Home > Memory issues, Windows debugging tricks > How to troubleshot native memory leaks on Windows: GFlags and UMDH

How to troubleshot native memory leaks on Windows: GFlags and UMDH

Memory issues are amongst the worst one to solve because pointing precisely the source is often difficult and painful. Memory leaks are not an exception, especially with real-world application: most of the time, programmers start to worry about it when the application outputs some “out of memory” errors. At this moment, you have to find which one, among thousands of functions and many more allocated blocks, causes the application to leak and eventually to crash.

Let’s summarize what you really need when you have a memory leak (in addition to a way to reproduce the issue):

  • You want to find which object(s) are leaking
  • You want to know why they are leaking: is there some static reference to it, or maybe they are not freed?

The process described today deals with the first one, which is often the most difficult.

As full .NET application have their allocations tracked by the CLR (heard about the garbage collector?), a good profiler, such as the free CLRProfiler or the not-so-expensive .NET Memory Profiler or DotTrace for more complex cases, can help you point the issue. With this, and the ‘!GCRoot’ command of SOS in Windbg, you can always track down the issue.

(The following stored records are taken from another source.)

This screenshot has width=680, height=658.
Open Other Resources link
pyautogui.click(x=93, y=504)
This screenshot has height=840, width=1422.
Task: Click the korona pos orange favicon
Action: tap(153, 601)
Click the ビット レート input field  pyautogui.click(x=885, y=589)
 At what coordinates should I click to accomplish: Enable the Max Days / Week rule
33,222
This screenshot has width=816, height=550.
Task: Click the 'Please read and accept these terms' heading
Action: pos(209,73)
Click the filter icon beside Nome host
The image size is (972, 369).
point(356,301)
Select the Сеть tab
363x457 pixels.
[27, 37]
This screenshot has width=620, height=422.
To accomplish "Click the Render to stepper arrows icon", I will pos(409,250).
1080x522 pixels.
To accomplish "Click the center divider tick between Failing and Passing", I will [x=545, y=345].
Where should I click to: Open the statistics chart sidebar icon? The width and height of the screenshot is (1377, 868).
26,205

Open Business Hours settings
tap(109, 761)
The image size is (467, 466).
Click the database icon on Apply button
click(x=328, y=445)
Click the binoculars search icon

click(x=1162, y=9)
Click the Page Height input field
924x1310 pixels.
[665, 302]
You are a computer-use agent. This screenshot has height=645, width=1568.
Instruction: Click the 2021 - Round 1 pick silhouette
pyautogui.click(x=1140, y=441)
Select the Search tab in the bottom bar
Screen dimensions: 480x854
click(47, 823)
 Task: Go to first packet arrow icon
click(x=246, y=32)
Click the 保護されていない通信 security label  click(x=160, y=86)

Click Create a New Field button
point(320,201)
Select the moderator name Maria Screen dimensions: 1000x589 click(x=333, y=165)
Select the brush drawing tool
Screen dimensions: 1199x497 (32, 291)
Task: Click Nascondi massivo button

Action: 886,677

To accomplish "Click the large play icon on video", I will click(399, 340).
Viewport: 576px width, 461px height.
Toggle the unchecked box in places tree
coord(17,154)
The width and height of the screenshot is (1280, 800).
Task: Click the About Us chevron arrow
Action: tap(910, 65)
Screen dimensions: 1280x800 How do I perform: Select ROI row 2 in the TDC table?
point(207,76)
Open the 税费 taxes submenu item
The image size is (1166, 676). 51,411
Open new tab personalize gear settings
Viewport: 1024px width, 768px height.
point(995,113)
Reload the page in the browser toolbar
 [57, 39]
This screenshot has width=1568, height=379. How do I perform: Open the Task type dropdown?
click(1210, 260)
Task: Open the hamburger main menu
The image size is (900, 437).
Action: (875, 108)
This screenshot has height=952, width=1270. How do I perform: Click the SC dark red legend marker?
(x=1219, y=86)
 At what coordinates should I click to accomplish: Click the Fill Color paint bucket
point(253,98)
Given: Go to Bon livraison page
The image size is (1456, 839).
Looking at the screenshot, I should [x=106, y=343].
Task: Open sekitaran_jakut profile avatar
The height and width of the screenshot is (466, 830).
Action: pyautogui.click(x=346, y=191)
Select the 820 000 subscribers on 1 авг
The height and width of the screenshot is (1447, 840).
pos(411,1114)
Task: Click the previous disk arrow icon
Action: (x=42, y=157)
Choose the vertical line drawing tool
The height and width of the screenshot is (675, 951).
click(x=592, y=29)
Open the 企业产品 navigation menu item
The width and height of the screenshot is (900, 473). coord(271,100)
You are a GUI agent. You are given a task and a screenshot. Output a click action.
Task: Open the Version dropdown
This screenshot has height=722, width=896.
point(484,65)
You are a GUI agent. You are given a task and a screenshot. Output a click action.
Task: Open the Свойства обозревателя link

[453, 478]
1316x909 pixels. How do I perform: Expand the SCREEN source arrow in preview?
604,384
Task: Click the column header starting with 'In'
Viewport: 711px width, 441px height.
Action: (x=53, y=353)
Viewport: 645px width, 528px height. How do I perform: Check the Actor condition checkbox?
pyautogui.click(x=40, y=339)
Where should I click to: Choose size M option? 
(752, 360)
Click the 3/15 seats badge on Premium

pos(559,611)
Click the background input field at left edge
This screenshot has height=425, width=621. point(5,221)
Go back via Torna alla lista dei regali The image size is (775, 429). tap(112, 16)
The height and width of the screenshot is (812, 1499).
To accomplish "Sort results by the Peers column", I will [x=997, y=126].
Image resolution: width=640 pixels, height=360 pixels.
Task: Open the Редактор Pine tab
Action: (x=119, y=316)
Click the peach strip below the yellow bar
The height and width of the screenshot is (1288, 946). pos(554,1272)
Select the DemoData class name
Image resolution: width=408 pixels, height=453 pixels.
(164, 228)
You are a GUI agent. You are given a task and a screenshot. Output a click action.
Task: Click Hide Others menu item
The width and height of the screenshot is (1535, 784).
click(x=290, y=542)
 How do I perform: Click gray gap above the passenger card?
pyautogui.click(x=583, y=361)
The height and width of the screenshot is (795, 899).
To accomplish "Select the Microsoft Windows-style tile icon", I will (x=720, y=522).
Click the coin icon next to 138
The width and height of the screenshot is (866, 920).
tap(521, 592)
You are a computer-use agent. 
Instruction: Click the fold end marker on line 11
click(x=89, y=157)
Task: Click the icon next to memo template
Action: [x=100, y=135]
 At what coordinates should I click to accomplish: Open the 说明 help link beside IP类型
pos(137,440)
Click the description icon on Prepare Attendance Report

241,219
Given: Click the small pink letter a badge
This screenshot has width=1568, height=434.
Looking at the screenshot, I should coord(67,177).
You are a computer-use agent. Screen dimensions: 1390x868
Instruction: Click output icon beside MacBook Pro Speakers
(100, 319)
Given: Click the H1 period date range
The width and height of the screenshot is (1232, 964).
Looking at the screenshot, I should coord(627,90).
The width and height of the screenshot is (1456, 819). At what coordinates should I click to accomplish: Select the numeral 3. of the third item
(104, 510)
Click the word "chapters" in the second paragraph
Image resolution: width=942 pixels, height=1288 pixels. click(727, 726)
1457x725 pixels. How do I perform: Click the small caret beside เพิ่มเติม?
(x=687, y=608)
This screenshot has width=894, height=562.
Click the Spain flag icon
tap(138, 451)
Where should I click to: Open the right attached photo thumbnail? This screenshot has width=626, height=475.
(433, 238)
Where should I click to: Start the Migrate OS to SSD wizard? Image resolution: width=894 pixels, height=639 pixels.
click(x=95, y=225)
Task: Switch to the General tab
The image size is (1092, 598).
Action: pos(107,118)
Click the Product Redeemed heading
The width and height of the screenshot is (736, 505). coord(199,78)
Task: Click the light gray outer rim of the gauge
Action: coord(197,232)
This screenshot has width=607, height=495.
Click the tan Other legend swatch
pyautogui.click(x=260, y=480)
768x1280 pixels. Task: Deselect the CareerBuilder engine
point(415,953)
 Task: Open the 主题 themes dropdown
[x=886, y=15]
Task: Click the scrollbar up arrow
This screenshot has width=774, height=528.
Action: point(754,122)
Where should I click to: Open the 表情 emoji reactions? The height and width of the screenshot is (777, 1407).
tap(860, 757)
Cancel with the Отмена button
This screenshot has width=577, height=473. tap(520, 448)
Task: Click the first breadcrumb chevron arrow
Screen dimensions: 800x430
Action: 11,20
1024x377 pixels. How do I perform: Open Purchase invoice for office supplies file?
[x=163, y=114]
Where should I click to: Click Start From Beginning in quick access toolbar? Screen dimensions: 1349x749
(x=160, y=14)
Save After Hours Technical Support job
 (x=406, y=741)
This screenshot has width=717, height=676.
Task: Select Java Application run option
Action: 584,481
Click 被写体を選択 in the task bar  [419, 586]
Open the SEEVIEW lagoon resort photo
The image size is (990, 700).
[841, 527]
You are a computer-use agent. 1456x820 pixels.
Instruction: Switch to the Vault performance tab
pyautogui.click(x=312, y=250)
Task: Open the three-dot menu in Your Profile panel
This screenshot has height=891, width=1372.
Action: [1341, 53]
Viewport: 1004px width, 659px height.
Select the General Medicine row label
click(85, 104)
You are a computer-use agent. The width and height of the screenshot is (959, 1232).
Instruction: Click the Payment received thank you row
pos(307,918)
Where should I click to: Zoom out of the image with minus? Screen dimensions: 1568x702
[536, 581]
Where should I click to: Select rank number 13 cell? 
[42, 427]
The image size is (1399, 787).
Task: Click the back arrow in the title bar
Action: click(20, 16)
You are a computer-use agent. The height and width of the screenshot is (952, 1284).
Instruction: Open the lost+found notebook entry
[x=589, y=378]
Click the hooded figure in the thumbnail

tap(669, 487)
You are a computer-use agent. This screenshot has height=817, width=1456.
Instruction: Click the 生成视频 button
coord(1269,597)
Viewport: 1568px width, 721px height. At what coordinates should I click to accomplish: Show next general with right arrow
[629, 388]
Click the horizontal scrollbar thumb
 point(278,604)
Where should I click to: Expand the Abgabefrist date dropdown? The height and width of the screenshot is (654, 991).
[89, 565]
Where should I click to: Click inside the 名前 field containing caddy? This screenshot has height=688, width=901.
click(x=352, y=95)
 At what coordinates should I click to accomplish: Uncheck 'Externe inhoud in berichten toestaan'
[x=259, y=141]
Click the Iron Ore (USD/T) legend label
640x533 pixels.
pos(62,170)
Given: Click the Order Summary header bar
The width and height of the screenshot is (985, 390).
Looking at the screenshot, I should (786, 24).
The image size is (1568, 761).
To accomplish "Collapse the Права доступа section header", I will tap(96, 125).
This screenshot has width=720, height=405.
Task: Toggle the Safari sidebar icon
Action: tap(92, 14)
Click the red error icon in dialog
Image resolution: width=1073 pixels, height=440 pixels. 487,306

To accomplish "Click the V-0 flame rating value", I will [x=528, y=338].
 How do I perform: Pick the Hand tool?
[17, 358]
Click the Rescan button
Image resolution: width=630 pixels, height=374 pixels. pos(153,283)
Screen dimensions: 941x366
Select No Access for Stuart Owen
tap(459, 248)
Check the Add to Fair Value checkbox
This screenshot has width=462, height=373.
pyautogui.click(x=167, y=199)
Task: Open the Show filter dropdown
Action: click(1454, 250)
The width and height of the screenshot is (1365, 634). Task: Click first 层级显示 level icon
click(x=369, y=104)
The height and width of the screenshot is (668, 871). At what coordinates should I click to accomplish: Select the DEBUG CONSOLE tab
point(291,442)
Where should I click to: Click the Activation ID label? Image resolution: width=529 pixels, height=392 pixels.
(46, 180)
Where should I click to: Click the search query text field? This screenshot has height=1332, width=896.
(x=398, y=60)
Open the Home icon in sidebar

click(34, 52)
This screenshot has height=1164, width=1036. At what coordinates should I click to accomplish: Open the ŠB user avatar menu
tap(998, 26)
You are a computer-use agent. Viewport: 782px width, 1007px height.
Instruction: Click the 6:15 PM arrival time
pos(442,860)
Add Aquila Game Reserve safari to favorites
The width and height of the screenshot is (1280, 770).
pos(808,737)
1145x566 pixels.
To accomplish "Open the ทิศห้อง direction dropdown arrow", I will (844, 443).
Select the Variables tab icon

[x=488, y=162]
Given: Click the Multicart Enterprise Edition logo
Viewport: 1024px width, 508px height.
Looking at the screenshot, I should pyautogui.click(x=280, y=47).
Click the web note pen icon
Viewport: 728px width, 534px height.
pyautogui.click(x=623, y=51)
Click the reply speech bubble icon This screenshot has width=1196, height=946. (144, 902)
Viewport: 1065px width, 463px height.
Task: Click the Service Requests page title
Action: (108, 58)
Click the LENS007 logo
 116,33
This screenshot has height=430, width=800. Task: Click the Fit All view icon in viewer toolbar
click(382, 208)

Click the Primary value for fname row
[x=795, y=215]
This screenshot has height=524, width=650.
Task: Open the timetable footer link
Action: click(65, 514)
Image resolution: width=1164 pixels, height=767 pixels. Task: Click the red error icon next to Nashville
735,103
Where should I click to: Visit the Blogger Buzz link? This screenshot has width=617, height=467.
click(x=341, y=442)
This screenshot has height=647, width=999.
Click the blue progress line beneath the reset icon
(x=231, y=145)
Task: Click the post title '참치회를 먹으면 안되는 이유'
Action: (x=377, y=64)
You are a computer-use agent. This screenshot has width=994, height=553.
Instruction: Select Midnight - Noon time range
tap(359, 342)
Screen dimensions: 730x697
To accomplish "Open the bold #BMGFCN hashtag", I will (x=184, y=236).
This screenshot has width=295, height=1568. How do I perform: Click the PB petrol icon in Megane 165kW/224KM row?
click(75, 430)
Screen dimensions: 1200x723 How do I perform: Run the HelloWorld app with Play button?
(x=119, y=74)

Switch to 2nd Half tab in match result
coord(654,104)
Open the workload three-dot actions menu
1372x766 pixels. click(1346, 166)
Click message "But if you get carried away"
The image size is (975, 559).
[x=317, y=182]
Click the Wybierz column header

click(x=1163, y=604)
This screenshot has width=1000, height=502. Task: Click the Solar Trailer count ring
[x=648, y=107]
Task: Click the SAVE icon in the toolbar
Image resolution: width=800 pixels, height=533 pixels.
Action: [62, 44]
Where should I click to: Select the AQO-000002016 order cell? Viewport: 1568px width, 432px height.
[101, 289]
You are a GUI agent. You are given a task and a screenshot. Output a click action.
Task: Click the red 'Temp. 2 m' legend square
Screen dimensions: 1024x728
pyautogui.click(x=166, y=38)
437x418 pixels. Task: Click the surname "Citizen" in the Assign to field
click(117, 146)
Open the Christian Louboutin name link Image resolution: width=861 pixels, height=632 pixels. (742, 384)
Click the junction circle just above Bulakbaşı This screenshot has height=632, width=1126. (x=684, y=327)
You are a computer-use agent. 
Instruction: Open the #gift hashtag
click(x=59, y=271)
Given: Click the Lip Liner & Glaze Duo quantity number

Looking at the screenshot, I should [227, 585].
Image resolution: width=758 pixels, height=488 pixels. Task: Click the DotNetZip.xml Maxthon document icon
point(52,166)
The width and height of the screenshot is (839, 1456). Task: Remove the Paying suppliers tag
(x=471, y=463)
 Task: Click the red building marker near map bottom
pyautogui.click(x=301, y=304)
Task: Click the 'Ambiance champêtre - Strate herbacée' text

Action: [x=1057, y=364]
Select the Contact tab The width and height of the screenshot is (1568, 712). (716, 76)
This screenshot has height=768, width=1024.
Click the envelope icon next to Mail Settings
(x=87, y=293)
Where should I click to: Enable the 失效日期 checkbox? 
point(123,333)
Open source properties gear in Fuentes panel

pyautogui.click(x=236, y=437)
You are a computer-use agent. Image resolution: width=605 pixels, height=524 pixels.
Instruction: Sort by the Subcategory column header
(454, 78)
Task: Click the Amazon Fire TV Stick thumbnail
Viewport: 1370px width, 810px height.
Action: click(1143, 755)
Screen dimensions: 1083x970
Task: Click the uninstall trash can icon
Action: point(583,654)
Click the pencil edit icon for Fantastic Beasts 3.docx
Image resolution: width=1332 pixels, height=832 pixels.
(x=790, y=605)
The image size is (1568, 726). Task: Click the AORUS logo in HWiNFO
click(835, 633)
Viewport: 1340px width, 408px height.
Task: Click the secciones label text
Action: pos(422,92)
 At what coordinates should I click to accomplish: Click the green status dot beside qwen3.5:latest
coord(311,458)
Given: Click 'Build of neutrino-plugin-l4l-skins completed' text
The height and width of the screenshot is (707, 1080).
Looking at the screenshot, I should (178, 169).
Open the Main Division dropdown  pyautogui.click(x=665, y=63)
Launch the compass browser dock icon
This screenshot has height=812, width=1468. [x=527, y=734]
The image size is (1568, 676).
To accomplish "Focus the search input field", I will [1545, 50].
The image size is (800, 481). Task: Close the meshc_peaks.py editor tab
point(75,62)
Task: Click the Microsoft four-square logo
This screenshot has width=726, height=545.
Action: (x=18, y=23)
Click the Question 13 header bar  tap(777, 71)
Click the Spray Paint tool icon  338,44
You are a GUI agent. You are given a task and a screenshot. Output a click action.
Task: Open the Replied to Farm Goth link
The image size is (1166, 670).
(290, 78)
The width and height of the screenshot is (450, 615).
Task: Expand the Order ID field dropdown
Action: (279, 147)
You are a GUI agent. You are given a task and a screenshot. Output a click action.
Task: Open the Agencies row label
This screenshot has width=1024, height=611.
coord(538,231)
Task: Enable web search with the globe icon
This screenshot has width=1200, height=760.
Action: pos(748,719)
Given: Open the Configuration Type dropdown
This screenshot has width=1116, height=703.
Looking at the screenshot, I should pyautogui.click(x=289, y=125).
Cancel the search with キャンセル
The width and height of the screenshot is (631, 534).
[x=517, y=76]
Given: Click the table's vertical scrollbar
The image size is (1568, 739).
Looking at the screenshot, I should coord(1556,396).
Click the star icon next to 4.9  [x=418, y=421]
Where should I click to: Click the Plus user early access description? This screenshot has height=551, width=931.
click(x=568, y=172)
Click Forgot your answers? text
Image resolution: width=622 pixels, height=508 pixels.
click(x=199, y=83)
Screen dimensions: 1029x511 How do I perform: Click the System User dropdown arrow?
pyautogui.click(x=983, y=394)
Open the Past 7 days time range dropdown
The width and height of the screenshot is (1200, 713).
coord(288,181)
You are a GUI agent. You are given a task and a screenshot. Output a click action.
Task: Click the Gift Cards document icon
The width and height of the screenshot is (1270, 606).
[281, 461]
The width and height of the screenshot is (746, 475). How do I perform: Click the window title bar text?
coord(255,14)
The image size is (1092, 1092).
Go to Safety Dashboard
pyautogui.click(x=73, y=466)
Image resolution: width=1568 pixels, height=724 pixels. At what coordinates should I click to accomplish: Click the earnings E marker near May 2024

Things get harder when native code is involved, and it’s often the case, even if you don’t know it. The CLR allocates native memory (I mean memory not handled by the garbage collector) for some operations, and if you are working on big software, chances are that some third-party use such memory. Track those allocations is always difficult and time-consuming, and you often ends up with some expensive native memory profiler that have a major impact on performances when you enable it. I will show you today a quite simple (and not well-known) method that I used at work to hunt memory allocations. It requires just the symbol files of your application (you should always have them, read this if you’re not sure why), a few tools to dig down the data generated, and have a performance penalty small enough to think about temporary use it in production processes.

Start the allocation stack trace collecting mode

The first thing we have to do is inform the heap service of Windows that we want to track down allocations for a specific process. Once again, it’s the magic tool GFlags that we have to use (available in the Debugging Tools for Windows package, that you can easily download here). Start it, and fill the fields as it is shown (of course replace ‘AllocateSomeCppData.exe’ by your application process name):

GFlags

By checking the “Create user mode stack trace database”, you notify the Windows’ heap service that it has to record the call stack for each allocation done in the heap. If we agree that a leak is something that is not freed by your program while it is running, the steps are the following:

  • Reproduce the issue, many times, in the same process, so you ends up with a process with lots of private bytes, among which most bytes come from the leak
  • Find which call stack(s) allocated most of the memory
  • Go to your code, and check why the data allocated at the line X of the file Y (you got this information with at least one frame of the call stack and of course with symbol files including source code information) is not released, may it be a missing ‘delete’ or a store in some static container.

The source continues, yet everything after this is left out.